From Khartoum to Kansas, vaccine conspiracy theorists have one thing in common: they have lost their faith in government

It’s hard to explain what it feels like when someone you thought you knew intimately starts to repeat conspiracy theories about the pandemic and vaccines. You don’t really grasp what’s happening immediately: it’s too vast and jarring a realisation to gulp down in one go. So you go through phases. First you clutch at straws. Perhaps it’s a bad joke, or they didn’t really mean it, or they’re just misinformed. Then you enter a stage of hot, disorienting rage and frustrated remonstration. Once that is spent, finally you cool off. But inside you is a leaden realisation that not only is this person you love putting their life at risk: perhaps you never really knew them at all.

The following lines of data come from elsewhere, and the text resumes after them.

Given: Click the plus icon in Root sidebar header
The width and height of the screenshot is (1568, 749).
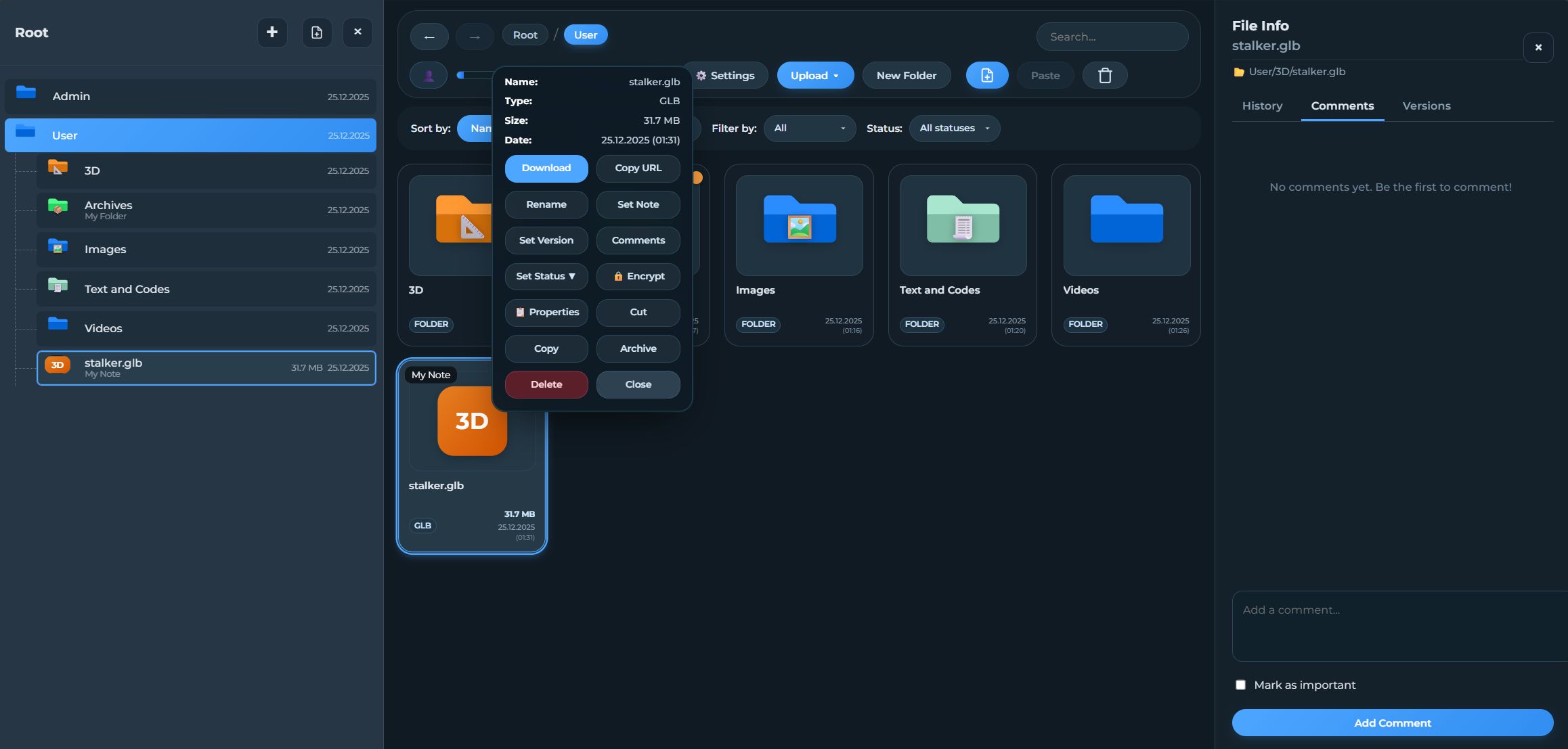Looking at the screenshot, I should click(272, 32).
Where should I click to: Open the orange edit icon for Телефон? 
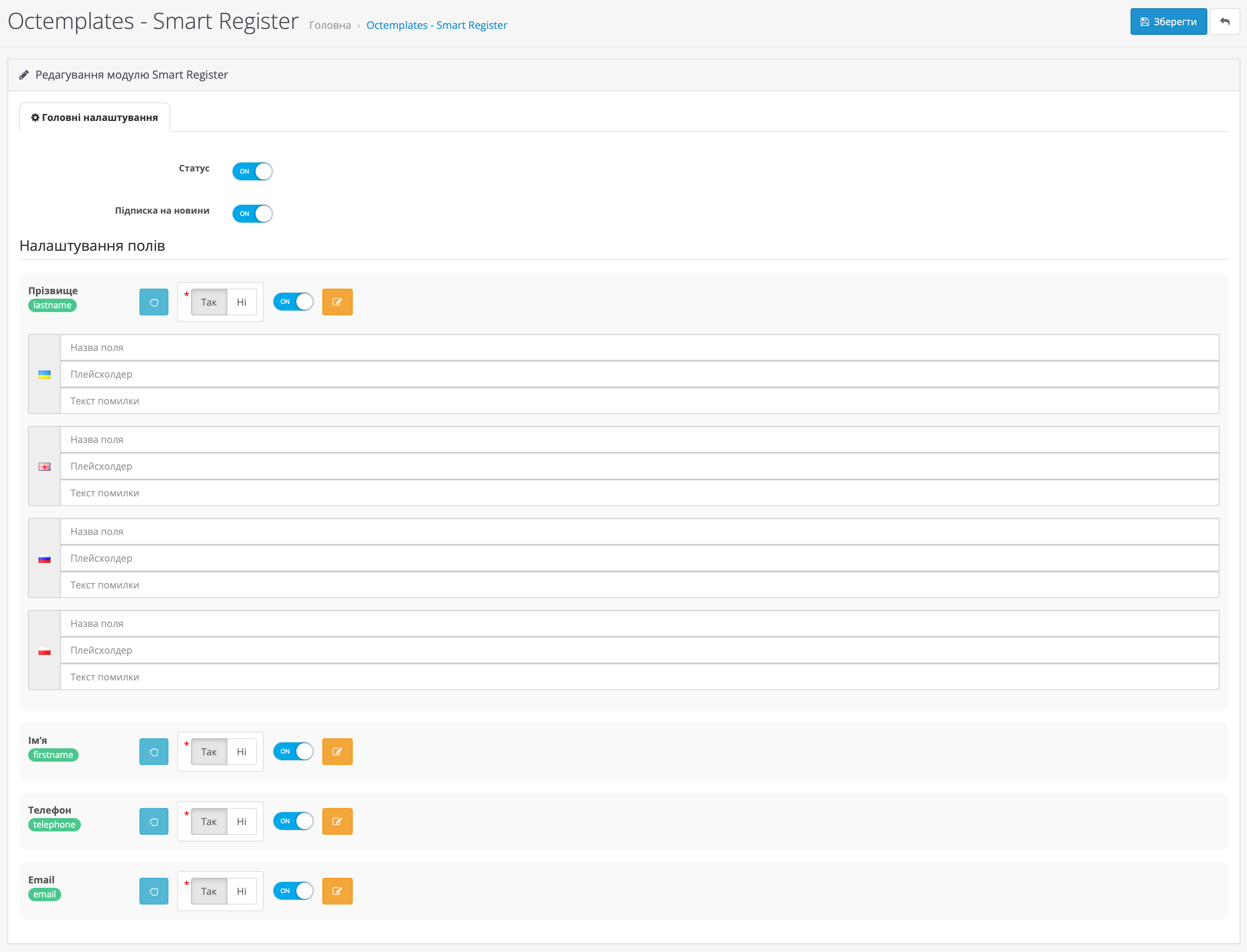(337, 821)
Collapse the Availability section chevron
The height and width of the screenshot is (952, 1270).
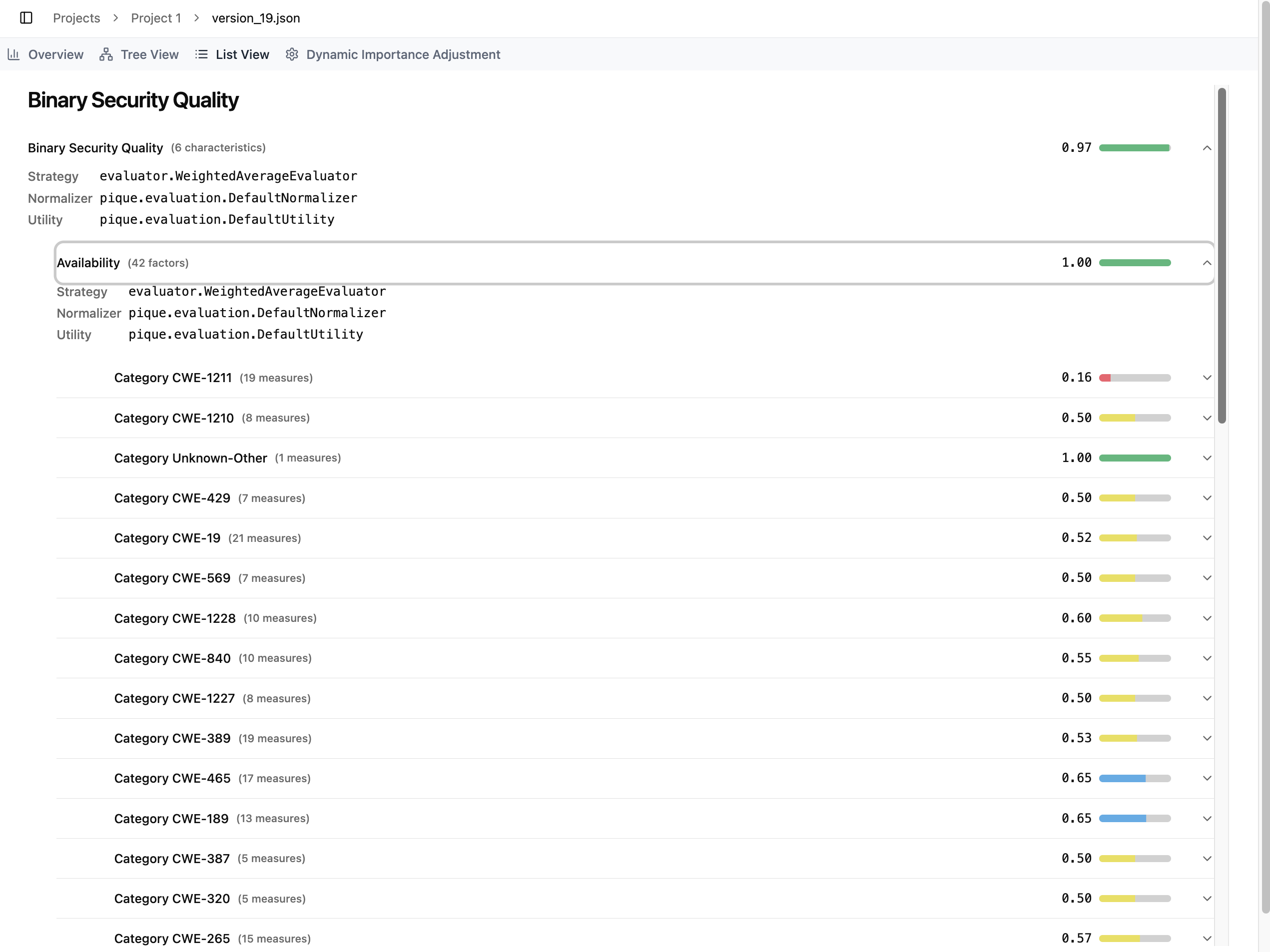(x=1206, y=263)
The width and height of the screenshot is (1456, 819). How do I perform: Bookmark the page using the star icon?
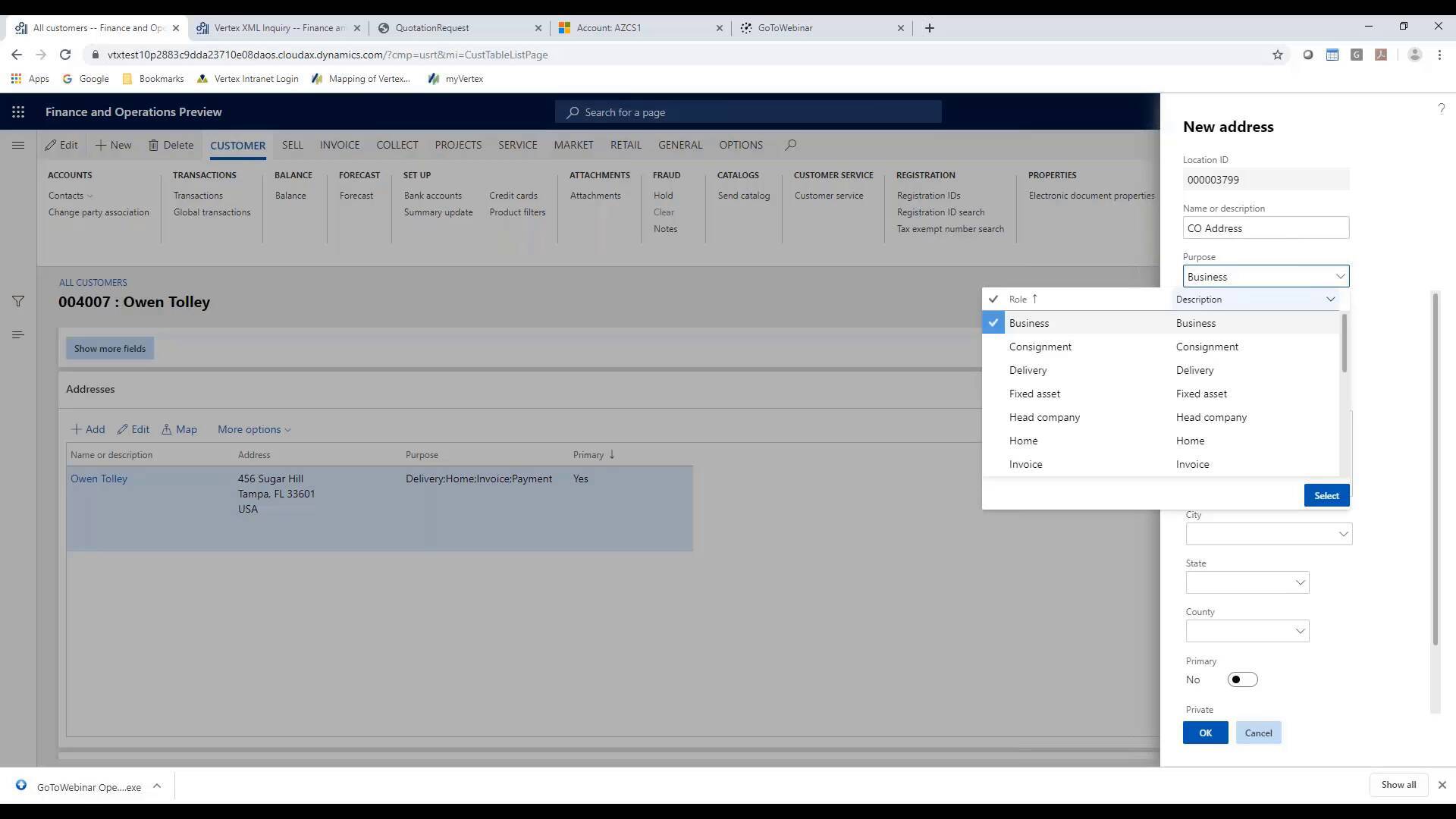[x=1278, y=55]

People with the wildest theories about the pandemic can be found in countries even where most people don’t have access to the internet, cable TV or the shock jocks of commercial radio. A common impulse is to write off those espousing conspiracies, consigning them to the casualties claimed by WhatsApp groups, disinformation or silent mental health issues. These things may be true – but vaccine hesitancy is a symptom of broader failures. What all people wary of vaccines have in common, from Khartoum to Kansas, is their trust in the state has been eroded. Without understanding this, we will be fated to keep channelling our frustrations towards individuals without grasping why they have lost trust in the first place.